第63話 貴方に捧げる刃(1)

『マツリカ君、注意せよ。斎藤サクラに起こったその現象は、ナイアルラトホテップの介入で引き起こされし『威神顕現いしんけんげん』だ』


 サクラの異変は、ツァトゥグァの領域でサポートに回るエイボンも察知するところとなった。アサヒ不在の現在、エイボンはマツリカこそが鍵である。経験で言えばドクターアンデルセンの方が上だが、彼の広範囲攻撃は連携には不向きであると考えていた。
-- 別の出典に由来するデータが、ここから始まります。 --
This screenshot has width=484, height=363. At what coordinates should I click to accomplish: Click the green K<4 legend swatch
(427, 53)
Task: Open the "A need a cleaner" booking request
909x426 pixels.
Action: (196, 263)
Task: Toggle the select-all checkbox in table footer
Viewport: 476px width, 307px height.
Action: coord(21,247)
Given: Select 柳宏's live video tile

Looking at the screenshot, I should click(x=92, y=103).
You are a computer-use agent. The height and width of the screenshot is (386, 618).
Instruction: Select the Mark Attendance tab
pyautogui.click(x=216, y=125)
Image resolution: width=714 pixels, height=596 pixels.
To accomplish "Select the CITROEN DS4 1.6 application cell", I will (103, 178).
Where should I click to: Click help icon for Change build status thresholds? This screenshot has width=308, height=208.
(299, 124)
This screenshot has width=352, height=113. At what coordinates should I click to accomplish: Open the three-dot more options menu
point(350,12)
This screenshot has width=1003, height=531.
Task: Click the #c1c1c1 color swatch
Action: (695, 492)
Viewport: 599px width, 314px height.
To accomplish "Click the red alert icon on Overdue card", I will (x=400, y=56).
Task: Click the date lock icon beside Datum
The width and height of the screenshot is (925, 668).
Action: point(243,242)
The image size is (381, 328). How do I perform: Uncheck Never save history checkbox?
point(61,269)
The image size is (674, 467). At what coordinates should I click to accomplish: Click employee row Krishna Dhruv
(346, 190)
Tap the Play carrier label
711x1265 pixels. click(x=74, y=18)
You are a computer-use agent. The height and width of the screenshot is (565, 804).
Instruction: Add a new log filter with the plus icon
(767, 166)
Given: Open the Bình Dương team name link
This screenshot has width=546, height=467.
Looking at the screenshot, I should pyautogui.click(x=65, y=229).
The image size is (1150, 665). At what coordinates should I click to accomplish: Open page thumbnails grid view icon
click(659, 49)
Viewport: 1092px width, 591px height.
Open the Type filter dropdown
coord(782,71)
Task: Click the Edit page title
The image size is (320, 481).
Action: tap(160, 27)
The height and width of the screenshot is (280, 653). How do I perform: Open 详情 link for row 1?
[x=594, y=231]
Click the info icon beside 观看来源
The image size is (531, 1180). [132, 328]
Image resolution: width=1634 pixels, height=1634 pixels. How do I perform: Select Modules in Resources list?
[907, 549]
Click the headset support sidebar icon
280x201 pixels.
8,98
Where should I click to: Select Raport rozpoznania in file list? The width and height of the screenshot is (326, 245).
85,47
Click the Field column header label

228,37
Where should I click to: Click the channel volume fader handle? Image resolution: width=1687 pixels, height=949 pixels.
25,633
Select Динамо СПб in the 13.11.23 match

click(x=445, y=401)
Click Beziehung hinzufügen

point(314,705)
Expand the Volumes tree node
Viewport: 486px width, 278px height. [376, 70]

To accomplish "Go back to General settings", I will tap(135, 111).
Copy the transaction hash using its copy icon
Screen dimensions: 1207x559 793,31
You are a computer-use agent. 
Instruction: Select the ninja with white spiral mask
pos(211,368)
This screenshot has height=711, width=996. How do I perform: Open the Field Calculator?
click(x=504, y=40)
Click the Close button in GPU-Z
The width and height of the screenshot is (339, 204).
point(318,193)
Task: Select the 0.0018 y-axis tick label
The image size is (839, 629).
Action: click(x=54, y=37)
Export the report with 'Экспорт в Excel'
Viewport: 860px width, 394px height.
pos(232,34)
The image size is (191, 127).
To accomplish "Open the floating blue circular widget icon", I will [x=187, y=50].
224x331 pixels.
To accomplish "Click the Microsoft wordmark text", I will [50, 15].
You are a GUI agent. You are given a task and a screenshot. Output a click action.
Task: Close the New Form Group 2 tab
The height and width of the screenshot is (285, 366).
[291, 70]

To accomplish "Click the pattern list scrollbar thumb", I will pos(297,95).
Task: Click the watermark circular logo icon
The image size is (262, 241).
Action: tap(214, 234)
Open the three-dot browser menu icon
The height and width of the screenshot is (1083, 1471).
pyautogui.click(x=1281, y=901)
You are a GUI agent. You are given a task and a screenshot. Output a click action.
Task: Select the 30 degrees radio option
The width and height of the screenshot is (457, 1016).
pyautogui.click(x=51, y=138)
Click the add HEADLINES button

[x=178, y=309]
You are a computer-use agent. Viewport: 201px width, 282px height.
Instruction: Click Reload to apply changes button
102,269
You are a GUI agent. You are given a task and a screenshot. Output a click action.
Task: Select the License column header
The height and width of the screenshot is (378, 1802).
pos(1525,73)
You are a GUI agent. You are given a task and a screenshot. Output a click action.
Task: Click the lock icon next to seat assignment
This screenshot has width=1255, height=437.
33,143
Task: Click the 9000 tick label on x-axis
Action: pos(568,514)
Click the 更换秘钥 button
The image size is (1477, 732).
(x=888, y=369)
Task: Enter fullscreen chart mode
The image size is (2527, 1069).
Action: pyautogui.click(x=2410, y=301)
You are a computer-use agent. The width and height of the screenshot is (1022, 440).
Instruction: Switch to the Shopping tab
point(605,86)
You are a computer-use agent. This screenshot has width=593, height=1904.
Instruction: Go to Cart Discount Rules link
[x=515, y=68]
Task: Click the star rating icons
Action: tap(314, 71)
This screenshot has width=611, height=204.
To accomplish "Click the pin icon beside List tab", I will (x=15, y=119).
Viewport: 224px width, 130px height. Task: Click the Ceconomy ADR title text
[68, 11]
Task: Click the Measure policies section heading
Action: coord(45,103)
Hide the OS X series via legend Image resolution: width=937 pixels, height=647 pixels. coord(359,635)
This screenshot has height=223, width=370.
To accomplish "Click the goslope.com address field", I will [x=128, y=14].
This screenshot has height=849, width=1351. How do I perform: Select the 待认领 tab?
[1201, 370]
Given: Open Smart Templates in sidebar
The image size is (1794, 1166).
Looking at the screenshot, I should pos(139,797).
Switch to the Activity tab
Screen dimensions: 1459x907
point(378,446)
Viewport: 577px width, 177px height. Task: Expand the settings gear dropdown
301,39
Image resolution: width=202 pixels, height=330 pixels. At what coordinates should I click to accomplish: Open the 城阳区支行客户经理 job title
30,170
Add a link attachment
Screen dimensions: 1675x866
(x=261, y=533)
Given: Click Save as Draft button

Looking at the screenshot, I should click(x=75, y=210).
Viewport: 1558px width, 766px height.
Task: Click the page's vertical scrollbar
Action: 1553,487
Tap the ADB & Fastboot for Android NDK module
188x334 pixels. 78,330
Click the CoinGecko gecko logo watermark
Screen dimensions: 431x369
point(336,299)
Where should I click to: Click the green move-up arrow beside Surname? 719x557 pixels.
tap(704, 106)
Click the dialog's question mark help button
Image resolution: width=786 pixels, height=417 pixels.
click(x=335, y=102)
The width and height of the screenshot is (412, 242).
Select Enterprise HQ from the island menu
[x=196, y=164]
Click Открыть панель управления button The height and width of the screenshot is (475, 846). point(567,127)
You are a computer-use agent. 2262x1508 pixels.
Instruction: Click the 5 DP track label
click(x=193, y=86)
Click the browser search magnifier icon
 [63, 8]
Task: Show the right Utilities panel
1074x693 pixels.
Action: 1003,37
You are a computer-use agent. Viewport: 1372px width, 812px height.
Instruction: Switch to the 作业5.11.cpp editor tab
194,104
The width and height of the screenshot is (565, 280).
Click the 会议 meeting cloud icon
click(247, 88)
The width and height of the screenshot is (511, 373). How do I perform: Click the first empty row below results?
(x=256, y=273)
 マツリカの持つ存在浸食の力を主軸に戦略を立てる必要があるのだ。


『悪性変異からの威神顕現は見た事があるだろう。宇賀原ミウがそうだった』


 焼けただれ燃え滅びた後、人外へ変じた宇賀原ミウ。師であるアサヒと共に打倒したのは、マツリカの記憶に新しい。


「じゃあ、あれもそれほど強くない、ですか?」


 あの時は、マツリカの参戦によって戦局は大きく傾いた。アサヒに危機的なタイミングがあったのも知っているが、彼女の実感としてミウにそれほどの脅威は感じなかった。


『いいや、それは違う』


 だがエイボンは違うと言う。あの時は状況が異なるのだと。


『宇賀原ミウは死者だった。威神顕現とは、幻想器を通して虚神へ自己の存在を明け渡す技だ。死者でありまがい物だったミウにはそもそも明け渡す余白が少なかった。であるため、あの時顕現した悪性虚神ミウ=クトゥグアはあの程度だったのだ』


 古代魔術の申し子であるエイボンは、ナイアの領域への突入から状況を解析し続けている。当然、宇賀原ミウに起こった変化も正確に理解していた。であるからこそ、サクラの変化に脅威を感じている。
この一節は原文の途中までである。